Per the title, let $G$ be a graph with at least two vertices, with the property that every two of its vertices have exactly two common neighbours.
Let $u, v$ be two vertices in $G$, and $g$ is a function which maps from the neighbourhood of $u$ to the neighbourhood of $v$. I assume you can show that $g$ is injective, so $\mathrm{deg}(v) \ge \mathrm{deg}(u)$, and then by symmetry $\mathrm{deg}(v) = \mathrm{deg}(u)$. So let $u, v$ be adjacent, and $w$ be a vertex that is adjacent to $u$. Then $g(w) = w$. Now, let $u, v$ not be adjacent, with $w$ still adjacent to $u$. If $v$ and $w$ are connected, $v, w$ have common neighbour $u$, and $g(w) = w$. If $v$ and $w$ are not connected, …?

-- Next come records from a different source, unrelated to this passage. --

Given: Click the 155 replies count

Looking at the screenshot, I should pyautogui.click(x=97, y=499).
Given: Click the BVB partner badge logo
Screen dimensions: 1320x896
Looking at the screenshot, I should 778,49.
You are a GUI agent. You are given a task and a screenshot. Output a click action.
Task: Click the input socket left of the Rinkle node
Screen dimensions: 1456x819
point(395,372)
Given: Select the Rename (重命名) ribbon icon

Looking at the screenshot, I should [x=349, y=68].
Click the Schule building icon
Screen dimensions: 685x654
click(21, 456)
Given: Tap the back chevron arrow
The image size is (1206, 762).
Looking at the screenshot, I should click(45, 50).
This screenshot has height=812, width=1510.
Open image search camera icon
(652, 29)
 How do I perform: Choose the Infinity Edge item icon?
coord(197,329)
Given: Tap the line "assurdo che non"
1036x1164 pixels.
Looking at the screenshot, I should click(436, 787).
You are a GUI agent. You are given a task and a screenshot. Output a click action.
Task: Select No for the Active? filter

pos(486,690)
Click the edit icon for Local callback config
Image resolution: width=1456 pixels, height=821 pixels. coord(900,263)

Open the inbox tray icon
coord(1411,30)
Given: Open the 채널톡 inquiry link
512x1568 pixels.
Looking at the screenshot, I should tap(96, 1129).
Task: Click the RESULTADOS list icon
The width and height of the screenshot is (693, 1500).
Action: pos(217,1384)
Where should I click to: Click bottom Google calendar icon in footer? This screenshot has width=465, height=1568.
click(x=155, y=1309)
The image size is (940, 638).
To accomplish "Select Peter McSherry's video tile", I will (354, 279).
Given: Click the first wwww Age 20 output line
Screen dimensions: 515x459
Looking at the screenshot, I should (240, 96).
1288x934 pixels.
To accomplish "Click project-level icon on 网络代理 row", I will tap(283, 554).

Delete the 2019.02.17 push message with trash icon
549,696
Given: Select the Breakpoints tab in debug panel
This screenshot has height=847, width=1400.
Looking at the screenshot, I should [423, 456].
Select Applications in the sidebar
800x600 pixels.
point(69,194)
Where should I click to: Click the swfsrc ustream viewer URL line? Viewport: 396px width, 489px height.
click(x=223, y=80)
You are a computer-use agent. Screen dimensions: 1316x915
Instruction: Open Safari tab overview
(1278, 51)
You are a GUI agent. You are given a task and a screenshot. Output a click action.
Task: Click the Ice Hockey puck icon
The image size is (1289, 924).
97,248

I am unsure where to go from here. Any help would be much appreciated, thank you.
Best Answer
The trick is that we only look at adjacent vertices $v,u$. Because given the property of the graph, any two vertices of the graph are connected via two others, so the graph itself is connected. So if we proof that two adjacent vertices have the same degree, all vertices have the same degree.
So let $v,u$ be adjacent vertices and let $N(v)$ denote the neighborhood of $v$. For any $v'\in N(v)\setminus\{u\}$ there are two common vertices with $u$, one of them being $v$, because we established $v$ and $u$ are adjacent. Let's denote the other vertex by $u'$ and we have $u'\in N(u)\setminus\{v\}$. This gives rise to a map $g:N(v)\setminus\{u\}\rightarrow N(u)\setminus\{v\}$ with $g(v')$ mapping to the single element of $(N(v')\cap N(u))\setminus\{v\}$. Now if we take $v',v''\in N(v)$ and assume $g(v')=g(v'')$, that means that $g(v')\in(N(v'') \cap N(u))\setminus\{v\}$. So that means $g(v')$ ($\neq v$), which is by definition adjacent to $v'$ and $u$, is also adjacent to $v''$. And since $u,v',v''$ are adjacent to $v$, that would mean that $v$ and $g(v')$ would have at least three common neighbors if $v'\neq v''$, a contradiction. Hence $g$ is injective and therefore $\operatorname{deg}(v)\leq \operatorname{deg}(u)$, which leads to $\operatorname{deg}(v)= \operatorname{deg}(u)$ by symmetry, as you noted.